Sa voix l’avait tiré de son mal. Ses yeux lui prouvèrent qu’il ne rêvait pas.
C’était elle.
C’était Billie.
C’était elle…
…qui lui était rentrée dedans ?! Elle n’avait donc pas changé !
____Ryan se mit à la regarder avec insistance. Il n’y comprenait rien – tellement qu’il oublia de s’excuser lui aussi. Comment ?

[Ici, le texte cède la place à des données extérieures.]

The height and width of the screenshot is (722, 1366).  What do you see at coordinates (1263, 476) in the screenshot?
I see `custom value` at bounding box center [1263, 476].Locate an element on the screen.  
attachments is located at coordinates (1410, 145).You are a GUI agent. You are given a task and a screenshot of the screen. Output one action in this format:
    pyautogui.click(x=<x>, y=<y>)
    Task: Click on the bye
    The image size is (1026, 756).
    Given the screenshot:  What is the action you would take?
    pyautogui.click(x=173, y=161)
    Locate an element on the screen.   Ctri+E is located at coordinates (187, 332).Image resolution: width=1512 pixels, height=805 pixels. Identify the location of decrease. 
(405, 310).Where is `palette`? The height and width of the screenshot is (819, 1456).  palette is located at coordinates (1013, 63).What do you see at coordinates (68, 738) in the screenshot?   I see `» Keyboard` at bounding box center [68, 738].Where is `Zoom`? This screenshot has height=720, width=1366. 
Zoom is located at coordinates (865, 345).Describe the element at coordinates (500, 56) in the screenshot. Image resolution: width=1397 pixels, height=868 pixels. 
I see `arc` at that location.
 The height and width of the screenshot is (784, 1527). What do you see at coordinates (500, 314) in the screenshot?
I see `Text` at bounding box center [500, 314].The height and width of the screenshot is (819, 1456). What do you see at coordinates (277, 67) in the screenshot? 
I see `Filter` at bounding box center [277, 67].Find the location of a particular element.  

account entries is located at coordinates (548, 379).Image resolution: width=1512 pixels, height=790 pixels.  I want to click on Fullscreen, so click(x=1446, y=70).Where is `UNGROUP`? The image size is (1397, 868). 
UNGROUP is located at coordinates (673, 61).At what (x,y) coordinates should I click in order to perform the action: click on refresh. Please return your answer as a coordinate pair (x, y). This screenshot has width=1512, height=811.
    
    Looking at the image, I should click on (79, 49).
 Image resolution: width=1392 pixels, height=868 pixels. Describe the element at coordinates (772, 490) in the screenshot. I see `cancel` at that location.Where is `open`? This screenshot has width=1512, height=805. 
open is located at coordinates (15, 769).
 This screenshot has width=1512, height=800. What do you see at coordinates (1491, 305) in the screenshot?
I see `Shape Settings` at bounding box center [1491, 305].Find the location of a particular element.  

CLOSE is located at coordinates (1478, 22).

La blondinette ne tarda pas à avoir la même réaction, ils restèrent donc plantés là à se fixer l’un l’autre. Dans le blanc des yeux. Puis, elle brisa le petit blanc qui s’était installé entre eux même si Ryan respirait fort du fait qu’il a sprinté comme un taré jusqu’ici.
« Ryan… » souffla-t-elle.
« Yeah. Me ? »What the hell she is doing here ?!
____Il ne paraissait pas spécialement en colère, bien sûr. Juste surpris, étonné, choqué. Prenez-le comme vous l’entendrez, en tout cas, il ne pouvait pas y croire.